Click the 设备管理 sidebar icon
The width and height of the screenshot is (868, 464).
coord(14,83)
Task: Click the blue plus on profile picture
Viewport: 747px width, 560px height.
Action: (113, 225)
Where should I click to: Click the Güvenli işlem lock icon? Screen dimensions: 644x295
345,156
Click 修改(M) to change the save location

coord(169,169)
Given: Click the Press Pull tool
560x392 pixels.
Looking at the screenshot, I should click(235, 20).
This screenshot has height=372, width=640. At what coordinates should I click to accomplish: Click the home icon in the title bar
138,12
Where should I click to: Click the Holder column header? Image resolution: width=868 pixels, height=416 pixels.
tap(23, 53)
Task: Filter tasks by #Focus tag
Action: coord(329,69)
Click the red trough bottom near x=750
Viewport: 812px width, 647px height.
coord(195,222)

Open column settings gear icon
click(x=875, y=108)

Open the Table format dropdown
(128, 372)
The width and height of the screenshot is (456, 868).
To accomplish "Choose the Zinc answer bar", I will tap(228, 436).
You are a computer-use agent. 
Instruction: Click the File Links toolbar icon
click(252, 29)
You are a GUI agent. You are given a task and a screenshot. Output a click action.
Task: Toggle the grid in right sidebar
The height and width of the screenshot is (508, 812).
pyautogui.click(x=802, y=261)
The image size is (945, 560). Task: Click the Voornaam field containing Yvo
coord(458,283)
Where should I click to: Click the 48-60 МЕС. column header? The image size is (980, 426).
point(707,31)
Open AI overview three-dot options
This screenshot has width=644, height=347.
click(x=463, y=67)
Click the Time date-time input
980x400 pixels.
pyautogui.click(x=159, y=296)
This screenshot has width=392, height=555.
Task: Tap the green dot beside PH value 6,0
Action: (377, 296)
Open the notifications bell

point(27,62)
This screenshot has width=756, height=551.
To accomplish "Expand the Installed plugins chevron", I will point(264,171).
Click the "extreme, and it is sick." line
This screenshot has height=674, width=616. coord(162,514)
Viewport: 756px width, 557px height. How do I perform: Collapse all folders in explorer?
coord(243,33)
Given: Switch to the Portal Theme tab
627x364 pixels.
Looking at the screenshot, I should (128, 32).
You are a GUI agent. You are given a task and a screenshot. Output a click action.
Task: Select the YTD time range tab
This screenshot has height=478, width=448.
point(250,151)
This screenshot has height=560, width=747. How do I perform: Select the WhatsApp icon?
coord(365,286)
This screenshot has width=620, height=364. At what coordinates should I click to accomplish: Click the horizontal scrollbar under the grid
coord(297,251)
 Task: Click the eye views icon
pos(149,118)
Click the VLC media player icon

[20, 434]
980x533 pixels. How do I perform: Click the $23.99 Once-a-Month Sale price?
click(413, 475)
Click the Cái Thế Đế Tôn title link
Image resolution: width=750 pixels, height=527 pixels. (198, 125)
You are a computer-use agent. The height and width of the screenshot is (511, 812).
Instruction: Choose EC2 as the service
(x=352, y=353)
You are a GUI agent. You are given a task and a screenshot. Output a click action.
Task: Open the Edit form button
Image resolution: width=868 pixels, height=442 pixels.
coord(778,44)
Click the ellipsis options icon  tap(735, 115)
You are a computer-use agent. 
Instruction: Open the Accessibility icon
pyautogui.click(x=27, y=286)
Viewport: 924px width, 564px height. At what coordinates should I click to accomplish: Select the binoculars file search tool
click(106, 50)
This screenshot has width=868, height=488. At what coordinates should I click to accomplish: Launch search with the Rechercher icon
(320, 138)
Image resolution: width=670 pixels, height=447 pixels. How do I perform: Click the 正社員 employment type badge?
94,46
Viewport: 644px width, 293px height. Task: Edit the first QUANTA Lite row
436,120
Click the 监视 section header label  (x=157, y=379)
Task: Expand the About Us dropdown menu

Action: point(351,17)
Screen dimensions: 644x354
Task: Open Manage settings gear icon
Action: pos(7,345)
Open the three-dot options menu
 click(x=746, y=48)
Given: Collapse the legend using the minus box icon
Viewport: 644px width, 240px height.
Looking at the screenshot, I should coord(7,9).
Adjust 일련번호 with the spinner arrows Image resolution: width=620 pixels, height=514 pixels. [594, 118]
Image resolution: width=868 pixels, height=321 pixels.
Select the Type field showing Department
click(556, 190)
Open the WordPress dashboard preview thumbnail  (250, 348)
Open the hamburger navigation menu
::::::::
* _WHAT YOU ARE ASKED TO DO_:
Print the listing above from its first line through the line with "This screenshot has width=756, height=551.", and stop there.

* _THE ANSWER_:
Click the 设备管理 sidebar icon
The width and height of the screenshot is (868, 464).
coord(14,83)
Task: Click the blue plus on profile picture
Viewport: 747px width, 560px height.
Action: (113, 225)
Where should I click to: Click the Güvenli işlem lock icon? Screen dimensions: 644x295
345,156
Click 修改(M) to change the save location

coord(169,169)
Given: Click the Press Pull tool
560x392 pixels.
Looking at the screenshot, I should click(235, 20).
This screenshot has height=372, width=640. At what coordinates should I click to accomplish: Click the home icon in the title bar
138,12
Where should I click to: Click the Holder column header? Image resolution: width=868 pixels, height=416 pixels.
tap(23, 53)
Task: Filter tasks by #Focus tag
Action: coord(329,69)
Click the red trough bottom near x=750
Viewport: 812px width, 647px height.
coord(195,222)

Open column settings gear icon
click(x=875, y=108)

Open the Table format dropdown
(128, 372)
The width and height of the screenshot is (456, 868).
To accomplish "Choose the Zinc answer bar", I will tap(228, 436).
You are a computer-use agent. 
Instruction: Click the File Links toolbar icon
click(252, 29)
You are a GUI agent. You are given a task and a screenshot. Output a click action.
Task: Toggle the grid in right sidebar
The height and width of the screenshot is (508, 812).
pyautogui.click(x=802, y=261)
The image size is (945, 560). Task: Click the Voornaam field containing Yvo
coord(458,283)
Where should I click to: Click the 48-60 МЕС. column header? The image size is (980, 426).
point(707,31)
Open AI overview three-dot options
This screenshot has width=644, height=347.
click(x=463, y=67)
Click the Time date-time input
980x400 pixels.
pyautogui.click(x=159, y=296)
This screenshot has width=392, height=555.
Task: Tap the green dot beside PH value 6,0
Action: (377, 296)
Open the notifications bell

point(27,62)
This screenshot has width=756, height=551.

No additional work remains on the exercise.